Optimizing Log Management with a Hybrid Loki-Fluentd Infrastructure on AWS

Published in

Nethive Engineering

13 min readDec 7, 2023

Streamlining Costs in Container Logging & Log Visualization

Context: While addressing the challenges presented by our client’s production environment, we delved deep into the architecture analysis to design an optimal solution for monitoring and archiving logs from an entire network of Docker containers operating on a Linux platform. This preliminary assessment was crucial, as we wanted to ensure a solution that was not only efficient but also adhered to specific essential criteria:

Secure Transmission: It was mandatory that data was transferred using SSL encryption, ensuring the integrity and confidentiality of information during its transit.
Physical Separation: The logged data had to be stored in a location geographically separate from the production Data Center, providing an added layer of security and redundancy.
Stability and Cost-Effective: Equally important, the solution had to ensure consistent and reliable performance, but without excessively burdening the budget.

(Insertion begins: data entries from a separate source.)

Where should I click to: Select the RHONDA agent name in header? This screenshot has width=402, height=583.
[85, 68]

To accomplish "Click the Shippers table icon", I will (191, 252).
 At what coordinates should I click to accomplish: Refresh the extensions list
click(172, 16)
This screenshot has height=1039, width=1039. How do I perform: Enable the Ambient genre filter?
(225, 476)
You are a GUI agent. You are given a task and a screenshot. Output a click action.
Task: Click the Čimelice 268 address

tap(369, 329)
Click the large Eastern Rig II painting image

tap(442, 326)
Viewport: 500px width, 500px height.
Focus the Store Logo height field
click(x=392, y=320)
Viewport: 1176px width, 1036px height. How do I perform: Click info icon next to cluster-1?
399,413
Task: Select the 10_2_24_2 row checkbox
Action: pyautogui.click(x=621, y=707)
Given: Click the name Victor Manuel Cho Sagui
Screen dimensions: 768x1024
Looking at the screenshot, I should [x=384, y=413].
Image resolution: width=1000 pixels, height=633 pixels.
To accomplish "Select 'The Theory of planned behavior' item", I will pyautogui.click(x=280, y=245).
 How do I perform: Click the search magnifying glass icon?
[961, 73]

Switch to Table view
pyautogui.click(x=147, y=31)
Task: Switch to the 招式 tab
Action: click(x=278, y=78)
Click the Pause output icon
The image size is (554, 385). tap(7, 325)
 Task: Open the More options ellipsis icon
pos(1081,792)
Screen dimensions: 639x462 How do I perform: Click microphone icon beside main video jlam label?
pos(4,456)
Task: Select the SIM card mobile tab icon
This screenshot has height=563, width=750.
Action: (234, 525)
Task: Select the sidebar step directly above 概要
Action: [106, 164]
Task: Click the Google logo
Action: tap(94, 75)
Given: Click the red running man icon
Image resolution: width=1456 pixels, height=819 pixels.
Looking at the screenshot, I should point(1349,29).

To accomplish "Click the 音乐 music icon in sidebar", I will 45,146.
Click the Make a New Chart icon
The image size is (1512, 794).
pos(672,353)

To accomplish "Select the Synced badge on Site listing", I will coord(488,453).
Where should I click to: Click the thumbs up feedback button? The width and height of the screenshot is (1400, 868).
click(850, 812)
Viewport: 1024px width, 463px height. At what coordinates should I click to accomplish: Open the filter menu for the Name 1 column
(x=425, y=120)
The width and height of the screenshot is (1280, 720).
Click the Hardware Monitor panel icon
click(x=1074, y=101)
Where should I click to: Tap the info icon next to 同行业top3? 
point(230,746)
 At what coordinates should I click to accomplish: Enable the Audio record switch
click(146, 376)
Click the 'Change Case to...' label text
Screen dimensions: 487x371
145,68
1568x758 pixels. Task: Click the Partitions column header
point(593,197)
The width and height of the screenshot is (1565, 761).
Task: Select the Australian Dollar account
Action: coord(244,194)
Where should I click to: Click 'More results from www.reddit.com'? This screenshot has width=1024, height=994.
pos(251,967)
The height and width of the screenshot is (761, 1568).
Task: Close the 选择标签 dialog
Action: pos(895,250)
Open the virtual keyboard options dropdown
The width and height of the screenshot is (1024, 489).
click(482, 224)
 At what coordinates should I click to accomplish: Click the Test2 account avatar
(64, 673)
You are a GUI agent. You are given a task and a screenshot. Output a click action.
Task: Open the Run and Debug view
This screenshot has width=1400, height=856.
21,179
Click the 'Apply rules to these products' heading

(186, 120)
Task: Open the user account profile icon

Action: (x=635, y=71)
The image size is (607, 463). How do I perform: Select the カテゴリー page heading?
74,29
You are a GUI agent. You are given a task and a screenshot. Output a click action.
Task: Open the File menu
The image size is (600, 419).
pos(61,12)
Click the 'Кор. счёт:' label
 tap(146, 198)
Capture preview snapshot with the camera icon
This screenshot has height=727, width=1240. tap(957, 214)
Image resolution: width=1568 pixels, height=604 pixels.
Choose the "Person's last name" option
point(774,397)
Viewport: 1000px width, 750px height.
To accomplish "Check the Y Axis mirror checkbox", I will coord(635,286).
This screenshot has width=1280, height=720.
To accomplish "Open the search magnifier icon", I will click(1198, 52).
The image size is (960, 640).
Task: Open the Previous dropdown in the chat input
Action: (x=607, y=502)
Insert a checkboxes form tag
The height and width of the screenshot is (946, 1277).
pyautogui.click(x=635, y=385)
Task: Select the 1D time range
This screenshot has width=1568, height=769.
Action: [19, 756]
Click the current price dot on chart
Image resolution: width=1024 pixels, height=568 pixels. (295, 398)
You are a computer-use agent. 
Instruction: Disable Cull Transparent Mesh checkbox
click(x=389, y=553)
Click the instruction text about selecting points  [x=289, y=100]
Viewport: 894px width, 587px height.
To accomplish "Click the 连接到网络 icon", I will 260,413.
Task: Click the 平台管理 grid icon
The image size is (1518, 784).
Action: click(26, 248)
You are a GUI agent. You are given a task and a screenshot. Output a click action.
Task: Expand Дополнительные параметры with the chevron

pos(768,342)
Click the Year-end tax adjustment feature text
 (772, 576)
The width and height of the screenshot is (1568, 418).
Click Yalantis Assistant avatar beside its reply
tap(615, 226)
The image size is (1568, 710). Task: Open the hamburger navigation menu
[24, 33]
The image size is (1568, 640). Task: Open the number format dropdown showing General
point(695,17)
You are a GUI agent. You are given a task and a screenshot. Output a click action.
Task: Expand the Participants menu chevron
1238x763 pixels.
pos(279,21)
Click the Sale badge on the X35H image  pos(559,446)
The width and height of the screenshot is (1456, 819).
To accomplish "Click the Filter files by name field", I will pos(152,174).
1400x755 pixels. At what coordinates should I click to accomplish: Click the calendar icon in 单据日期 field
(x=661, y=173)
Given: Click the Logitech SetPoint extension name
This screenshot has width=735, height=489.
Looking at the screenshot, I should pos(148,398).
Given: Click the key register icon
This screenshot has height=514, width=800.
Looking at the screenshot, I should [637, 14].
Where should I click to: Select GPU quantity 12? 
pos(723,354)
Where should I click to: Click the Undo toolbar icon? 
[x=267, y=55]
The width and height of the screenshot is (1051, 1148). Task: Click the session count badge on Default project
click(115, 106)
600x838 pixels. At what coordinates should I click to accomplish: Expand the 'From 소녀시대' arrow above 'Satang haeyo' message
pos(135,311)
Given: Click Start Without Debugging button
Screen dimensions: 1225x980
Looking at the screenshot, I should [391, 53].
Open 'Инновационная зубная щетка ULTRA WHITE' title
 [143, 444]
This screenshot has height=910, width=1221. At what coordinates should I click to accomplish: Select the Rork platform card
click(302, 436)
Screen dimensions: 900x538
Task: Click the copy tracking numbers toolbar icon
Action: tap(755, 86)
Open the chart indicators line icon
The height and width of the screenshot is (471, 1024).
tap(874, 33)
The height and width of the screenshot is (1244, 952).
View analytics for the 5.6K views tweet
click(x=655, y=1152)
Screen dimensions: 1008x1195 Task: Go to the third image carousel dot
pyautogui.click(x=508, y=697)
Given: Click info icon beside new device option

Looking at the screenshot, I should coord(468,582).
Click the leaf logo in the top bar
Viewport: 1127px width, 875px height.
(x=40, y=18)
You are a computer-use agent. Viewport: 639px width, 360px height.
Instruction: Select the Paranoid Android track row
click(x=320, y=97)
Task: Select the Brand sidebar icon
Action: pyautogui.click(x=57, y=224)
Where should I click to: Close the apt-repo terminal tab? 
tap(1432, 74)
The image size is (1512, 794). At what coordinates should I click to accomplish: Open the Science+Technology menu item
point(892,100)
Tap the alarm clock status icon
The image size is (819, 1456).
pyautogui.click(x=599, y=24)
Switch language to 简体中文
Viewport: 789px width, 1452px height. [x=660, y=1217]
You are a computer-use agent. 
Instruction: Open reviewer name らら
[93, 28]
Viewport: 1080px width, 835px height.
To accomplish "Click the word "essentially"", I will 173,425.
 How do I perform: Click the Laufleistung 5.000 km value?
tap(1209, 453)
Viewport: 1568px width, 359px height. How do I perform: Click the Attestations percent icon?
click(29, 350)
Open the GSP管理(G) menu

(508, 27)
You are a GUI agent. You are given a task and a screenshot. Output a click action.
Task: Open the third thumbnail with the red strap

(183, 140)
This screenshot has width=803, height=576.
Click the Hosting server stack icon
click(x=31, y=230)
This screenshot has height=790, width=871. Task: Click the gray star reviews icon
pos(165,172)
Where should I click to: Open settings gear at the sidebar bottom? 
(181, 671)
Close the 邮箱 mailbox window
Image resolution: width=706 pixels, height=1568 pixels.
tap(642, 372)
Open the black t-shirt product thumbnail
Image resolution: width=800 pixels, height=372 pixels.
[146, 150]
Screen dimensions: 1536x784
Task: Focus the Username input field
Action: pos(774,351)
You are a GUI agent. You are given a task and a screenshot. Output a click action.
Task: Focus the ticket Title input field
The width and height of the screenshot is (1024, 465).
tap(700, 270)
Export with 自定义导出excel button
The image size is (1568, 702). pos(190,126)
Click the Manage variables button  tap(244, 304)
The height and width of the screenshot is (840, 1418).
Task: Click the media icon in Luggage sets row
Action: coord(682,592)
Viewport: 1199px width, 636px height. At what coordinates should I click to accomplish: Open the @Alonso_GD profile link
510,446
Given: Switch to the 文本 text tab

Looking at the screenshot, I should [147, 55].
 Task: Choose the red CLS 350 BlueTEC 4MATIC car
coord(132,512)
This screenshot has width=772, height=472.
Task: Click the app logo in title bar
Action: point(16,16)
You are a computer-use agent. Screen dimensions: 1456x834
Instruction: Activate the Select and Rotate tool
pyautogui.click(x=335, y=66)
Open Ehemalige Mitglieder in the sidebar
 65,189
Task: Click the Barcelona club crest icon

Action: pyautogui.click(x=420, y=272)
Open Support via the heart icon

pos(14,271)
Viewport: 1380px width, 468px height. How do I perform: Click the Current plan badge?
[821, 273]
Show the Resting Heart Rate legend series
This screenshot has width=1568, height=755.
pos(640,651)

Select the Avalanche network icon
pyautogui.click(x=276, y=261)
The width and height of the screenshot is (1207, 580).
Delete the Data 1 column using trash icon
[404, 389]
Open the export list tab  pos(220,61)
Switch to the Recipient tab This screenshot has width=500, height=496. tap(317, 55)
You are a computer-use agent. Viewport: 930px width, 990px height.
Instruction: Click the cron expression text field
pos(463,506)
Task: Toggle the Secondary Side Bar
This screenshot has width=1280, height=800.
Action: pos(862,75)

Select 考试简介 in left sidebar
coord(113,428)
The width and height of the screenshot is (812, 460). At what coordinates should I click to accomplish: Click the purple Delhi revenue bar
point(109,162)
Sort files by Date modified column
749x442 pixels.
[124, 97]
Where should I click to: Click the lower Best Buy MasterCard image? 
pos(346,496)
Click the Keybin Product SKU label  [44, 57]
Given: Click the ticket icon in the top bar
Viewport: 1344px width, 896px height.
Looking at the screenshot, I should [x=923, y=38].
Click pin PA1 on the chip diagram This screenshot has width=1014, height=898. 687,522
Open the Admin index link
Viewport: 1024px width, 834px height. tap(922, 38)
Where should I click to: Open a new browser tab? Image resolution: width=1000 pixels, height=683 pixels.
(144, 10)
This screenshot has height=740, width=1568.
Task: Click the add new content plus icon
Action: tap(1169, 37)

Solution: How to Tackle the Challenge?

In the overview we examined, we encountered:

Virtual Machines: A substantial network of operational virtual machines (VMs).
Docker Containers: A vast fleet of Docker containers, each with its unique requirements and workloads.
Data Volume: A massive influx of information, with tens of thousands of logs generated every minute.

With these elements on the table, the question becomes: how to proceed effectively?

Data Transmission

In considering options for data transmission, we initially leaned towards Fluentd. This mature and highly performant application, written in Ruby, seemed the ideal choice. However, to tailor it to the nuances of our environment, densely populated by containers, we integrated the “fluent-plugin-docker” plugin.

With the data transport mechanism established, a pivotal question arose: where to direct this data?

The immediate solution might seem to be sending the data directly from each individual machine to a node in our Data Center. But, upon reflection, this strategy doesn’t appear as the most efficient. Indeed, it’s crucial to maintain meticulous control over the direction and volume of data flows.

Our Proposal: Given the complexities of managing disparate data flows, we proposed consolidating all data streams onto a single platform. By doing this, we could dramatically reduce the traffic directed towards the Data Center by focusing on one efficient communication channel. This centralized approach offers numerous benefits:

Efficiency: By streamlining data into a single channel, we can reduce redundancy, minimize the risk of data loss, and ensure faster data processing.
Manageability: Centralization simplifies monitoring, troubleshooting, and data management, making it easier for IT teams to oversee and control the data flow.
Security: Limiting the data paths to a single point reduces vulnerabilities and provides a more secure data transit environment.
Cost-effectiveness: Reducing the number of data streams can lead to savings in both infrastructure costs and operational overheads.

In essence, this strategy not only improves the efficiency of data transmission but also optimizes the overall operational processes.

Diagram

Hypothesis and Architecture Definition

At first glance, the solution might seem straightforward: since the provider has its own Data Center, the problem should already be resolved. However, the situation is slightly more nuanced.
If the provider had chosen to use their Data Center, they would have had to expose a public address and a specific port for data transfer. This would create a potential security vulnerability for the Data Center. Beyond that, for legal reasons, the data could not be stored there.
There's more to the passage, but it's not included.